__Written instruction__. Please copy the entries below verbatim, starting at the line containing "Click the edit pencil next to CZ BNB" and ending with the line containing "(x=28, y=252)", both lines included.

__Task inputs__.

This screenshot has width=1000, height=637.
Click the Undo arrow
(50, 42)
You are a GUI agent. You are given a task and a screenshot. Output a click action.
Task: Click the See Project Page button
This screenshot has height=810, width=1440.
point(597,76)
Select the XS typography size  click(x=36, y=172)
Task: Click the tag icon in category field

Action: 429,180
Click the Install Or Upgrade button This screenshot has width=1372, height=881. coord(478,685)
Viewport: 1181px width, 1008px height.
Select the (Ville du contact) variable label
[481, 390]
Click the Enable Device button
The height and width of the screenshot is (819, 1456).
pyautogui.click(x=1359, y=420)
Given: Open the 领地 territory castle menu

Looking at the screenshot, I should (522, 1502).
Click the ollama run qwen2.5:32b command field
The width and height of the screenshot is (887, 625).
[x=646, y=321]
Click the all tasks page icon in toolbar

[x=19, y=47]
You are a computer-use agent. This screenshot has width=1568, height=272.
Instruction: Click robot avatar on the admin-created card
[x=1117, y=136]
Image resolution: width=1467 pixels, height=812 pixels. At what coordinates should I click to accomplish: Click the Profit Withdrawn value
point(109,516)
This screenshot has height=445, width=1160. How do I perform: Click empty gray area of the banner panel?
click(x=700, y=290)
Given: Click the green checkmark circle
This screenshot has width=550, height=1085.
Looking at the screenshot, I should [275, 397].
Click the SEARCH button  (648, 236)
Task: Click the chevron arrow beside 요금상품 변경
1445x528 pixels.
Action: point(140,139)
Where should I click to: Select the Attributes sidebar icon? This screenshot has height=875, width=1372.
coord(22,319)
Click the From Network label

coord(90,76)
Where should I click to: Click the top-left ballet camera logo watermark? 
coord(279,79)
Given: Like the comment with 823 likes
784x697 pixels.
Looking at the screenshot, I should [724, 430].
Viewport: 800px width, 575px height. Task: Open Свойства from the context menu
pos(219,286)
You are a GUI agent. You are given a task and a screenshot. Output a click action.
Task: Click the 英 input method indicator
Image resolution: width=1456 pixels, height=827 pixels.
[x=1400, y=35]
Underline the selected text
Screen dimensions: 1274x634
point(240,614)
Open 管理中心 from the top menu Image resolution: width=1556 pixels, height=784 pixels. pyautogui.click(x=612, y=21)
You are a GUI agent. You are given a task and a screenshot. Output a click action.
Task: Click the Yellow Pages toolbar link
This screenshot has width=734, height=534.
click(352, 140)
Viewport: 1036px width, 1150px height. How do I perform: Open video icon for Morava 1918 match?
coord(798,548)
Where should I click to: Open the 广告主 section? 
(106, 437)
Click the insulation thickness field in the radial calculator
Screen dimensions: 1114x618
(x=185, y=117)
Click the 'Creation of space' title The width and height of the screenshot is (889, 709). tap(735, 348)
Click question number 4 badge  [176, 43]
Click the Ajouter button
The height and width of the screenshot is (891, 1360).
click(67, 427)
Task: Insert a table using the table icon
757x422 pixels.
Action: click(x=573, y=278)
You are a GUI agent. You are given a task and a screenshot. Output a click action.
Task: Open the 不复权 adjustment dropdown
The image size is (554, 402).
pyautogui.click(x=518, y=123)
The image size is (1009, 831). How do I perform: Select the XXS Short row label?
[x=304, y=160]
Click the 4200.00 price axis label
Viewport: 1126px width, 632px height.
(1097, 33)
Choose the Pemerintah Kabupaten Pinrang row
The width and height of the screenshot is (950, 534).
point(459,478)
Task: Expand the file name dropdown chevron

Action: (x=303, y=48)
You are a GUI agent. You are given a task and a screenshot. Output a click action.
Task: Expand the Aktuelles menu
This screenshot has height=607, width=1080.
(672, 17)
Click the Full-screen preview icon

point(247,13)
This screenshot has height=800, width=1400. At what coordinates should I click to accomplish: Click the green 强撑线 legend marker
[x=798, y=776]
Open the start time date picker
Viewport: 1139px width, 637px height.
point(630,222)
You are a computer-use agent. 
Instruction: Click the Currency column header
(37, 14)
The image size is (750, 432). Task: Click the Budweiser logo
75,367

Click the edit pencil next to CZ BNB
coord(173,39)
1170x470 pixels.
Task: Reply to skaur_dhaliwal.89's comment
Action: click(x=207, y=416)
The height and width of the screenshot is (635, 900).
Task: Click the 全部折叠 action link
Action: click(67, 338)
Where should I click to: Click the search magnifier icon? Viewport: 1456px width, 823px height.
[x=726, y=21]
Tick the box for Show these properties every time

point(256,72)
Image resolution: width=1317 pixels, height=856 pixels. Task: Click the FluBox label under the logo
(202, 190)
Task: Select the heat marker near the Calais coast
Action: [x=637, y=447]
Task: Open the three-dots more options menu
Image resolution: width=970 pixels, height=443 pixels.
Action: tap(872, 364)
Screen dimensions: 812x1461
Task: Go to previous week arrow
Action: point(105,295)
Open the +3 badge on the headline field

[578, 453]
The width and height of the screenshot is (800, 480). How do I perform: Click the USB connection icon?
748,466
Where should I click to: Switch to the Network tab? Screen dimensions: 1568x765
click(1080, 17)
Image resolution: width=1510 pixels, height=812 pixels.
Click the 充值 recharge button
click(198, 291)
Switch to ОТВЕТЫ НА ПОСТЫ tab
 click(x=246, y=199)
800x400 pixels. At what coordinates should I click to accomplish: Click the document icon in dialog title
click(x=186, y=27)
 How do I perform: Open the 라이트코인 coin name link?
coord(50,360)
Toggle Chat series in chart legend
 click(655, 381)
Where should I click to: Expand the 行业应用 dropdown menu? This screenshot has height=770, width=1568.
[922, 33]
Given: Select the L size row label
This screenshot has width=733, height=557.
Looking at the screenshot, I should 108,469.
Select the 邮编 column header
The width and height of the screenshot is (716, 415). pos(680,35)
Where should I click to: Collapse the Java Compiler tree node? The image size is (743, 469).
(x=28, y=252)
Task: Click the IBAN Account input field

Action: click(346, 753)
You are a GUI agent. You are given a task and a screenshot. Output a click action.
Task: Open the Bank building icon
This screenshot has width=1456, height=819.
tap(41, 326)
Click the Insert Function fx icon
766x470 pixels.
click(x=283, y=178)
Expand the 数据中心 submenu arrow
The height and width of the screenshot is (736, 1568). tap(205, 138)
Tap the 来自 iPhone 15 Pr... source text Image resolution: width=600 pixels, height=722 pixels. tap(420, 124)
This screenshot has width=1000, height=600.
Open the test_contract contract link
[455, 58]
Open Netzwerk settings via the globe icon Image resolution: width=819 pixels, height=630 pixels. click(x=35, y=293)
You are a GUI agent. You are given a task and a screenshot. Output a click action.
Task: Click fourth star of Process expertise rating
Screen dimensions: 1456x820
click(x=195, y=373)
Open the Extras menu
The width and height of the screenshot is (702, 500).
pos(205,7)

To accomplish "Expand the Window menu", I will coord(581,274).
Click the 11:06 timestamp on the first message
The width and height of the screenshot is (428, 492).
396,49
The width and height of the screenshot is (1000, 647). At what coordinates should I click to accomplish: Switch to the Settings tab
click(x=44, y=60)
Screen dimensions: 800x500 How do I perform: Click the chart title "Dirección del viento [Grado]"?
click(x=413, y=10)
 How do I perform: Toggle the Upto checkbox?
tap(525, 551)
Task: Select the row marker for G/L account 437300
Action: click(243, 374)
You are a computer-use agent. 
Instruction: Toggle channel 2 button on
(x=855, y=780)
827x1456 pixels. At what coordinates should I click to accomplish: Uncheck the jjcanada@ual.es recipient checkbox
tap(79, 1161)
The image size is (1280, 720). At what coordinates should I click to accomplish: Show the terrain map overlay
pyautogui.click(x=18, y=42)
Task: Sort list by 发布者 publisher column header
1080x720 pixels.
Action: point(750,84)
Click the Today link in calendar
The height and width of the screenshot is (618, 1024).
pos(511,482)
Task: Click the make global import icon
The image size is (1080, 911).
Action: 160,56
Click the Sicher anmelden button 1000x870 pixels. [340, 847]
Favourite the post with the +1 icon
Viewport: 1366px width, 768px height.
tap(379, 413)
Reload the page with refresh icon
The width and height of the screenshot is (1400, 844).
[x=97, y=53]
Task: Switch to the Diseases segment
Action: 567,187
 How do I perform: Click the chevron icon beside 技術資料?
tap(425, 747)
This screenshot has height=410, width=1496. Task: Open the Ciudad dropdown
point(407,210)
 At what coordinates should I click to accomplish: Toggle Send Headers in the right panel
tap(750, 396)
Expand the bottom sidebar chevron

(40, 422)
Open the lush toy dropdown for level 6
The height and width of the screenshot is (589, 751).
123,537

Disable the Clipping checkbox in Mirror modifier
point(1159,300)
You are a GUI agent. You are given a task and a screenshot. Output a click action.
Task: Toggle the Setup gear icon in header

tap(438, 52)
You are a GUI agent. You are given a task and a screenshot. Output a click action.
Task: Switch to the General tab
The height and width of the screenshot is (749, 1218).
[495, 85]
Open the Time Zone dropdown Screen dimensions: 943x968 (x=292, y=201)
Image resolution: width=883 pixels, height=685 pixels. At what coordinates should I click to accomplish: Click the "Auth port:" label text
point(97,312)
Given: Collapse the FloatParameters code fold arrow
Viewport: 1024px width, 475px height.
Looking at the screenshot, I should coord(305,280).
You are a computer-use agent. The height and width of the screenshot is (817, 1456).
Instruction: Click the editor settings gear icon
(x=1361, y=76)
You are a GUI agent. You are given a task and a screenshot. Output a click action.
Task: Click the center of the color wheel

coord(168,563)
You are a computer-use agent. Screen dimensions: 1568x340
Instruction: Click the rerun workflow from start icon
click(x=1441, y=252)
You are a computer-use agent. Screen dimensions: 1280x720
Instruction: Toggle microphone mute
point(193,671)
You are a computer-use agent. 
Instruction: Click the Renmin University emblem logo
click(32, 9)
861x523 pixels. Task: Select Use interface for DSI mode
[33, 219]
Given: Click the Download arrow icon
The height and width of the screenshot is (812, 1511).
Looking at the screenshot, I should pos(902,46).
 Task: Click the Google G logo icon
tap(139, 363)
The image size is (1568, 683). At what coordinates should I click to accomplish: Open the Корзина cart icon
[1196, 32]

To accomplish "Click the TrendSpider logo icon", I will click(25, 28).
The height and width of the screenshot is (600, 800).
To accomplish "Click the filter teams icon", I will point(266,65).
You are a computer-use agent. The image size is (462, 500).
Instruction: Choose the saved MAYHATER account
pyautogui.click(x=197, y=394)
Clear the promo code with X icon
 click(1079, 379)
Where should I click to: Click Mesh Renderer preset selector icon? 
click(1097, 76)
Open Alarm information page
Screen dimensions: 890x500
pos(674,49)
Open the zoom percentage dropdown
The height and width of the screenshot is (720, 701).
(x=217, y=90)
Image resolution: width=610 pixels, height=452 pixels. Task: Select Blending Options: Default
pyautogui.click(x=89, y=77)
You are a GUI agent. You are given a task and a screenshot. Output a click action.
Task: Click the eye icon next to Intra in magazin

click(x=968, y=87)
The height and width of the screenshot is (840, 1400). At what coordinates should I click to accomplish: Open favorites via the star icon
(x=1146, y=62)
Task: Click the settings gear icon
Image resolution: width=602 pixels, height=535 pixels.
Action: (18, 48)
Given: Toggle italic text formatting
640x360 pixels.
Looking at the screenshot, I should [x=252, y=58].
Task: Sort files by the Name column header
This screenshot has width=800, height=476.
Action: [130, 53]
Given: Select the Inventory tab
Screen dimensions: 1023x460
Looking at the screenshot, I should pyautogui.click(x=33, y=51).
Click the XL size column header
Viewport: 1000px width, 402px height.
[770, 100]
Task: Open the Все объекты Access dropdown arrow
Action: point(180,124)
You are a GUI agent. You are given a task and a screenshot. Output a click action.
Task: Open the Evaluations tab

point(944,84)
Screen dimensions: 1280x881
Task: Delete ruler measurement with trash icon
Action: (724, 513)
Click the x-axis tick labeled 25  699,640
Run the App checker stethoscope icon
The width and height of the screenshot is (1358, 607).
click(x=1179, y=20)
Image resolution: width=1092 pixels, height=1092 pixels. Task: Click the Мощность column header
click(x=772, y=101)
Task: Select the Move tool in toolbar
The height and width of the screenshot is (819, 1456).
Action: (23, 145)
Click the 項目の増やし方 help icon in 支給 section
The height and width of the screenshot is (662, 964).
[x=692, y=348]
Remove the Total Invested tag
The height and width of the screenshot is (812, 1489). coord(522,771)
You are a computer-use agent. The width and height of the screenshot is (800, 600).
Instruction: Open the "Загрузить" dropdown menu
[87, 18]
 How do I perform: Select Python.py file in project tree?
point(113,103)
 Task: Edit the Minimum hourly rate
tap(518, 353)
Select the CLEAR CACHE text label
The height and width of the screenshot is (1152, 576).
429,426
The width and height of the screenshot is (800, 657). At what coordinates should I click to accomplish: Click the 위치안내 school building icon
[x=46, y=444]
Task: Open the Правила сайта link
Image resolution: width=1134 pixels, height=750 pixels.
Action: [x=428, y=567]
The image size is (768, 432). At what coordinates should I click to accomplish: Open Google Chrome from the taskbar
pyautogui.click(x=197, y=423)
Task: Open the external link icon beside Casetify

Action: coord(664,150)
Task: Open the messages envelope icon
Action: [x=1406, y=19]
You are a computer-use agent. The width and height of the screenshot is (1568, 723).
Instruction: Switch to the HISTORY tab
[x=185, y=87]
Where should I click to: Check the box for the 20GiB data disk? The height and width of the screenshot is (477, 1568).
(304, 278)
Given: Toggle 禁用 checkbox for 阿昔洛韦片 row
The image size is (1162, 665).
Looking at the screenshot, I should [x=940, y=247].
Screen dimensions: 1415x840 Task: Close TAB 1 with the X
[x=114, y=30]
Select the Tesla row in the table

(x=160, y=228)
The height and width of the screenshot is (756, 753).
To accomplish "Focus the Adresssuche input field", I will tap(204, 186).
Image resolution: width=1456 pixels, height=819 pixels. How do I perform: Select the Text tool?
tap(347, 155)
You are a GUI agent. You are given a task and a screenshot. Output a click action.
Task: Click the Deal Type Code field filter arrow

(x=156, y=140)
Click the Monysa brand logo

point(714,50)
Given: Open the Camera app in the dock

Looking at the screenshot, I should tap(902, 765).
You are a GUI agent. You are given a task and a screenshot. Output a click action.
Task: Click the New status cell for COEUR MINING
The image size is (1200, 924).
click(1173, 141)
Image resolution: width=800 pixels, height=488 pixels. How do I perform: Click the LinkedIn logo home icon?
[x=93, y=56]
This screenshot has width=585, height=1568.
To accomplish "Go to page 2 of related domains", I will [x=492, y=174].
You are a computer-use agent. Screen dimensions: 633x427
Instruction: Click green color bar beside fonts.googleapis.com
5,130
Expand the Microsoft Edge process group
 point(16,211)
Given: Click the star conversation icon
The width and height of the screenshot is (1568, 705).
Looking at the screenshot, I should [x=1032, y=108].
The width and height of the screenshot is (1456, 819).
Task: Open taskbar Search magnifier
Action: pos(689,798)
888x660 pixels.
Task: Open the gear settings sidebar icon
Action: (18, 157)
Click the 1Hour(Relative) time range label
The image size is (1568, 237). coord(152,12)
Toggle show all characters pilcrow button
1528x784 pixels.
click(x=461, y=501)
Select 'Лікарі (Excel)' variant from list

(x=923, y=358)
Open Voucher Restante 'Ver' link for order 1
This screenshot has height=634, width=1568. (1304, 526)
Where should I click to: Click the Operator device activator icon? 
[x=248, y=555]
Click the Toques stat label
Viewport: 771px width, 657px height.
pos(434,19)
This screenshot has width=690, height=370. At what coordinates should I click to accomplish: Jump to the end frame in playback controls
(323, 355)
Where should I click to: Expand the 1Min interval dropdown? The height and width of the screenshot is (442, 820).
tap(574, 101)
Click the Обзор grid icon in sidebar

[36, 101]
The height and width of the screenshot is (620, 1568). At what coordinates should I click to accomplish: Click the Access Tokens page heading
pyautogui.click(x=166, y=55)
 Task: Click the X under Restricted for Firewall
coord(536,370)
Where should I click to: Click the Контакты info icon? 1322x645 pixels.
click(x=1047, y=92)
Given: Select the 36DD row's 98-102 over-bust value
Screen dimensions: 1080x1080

__Written response__.
Click the edit pencil next to CZ BNB
coord(173,39)
1170x470 pixels.
Task: Reply to skaur_dhaliwal.89's comment
Action: click(x=207, y=416)
The height and width of the screenshot is (635, 900).
Task: Click the 全部折叠 action link
Action: click(67, 338)
Where should I click to: Click the search magnifier icon? Viewport: 1456px width, 823px height.
[x=726, y=21]
Tick the box for Show these properties every time

point(256,72)
Image resolution: width=1317 pixels, height=856 pixels. Task: Click the FluBox label under the logo
(202, 190)
Task: Select the heat marker near the Calais coast
Action: [x=637, y=447]
Task: Open the three-dots more options menu
Image resolution: width=970 pixels, height=443 pixels.
Action: tap(872, 364)
Screen dimensions: 812x1461
Task: Go to previous week arrow
Action: point(105,295)
Open the +3 badge on the headline field

[578, 453]
The width and height of the screenshot is (800, 480). How do I perform: Click the USB connection icon?
748,466
Where should I click to: Switch to the Network tab? Screen dimensions: 1568x765
click(1080, 17)
Image resolution: width=1510 pixels, height=812 pixels.
Click the 充值 recharge button
click(198, 291)
Switch to ОТВЕТЫ НА ПОСТЫ tab
 click(x=246, y=199)
800x400 pixels. At what coordinates should I click to accomplish: Click the document icon in dialog title
click(x=186, y=27)
 How do I perform: Open the 라이트코인 coin name link?
coord(50,360)
Toggle Chat series in chart legend
 click(655, 381)
Where should I click to: Expand the 行业应用 dropdown menu? This screenshot has height=770, width=1568.
[922, 33]
Given: Select the L size row label
This screenshot has width=733, height=557.
Looking at the screenshot, I should 108,469.
Select the 邮编 column header
The width and height of the screenshot is (716, 415). pos(680,35)
Where should I click to: Collapse the Java Compiler tree node? The image size is (743, 469).
(x=28, y=252)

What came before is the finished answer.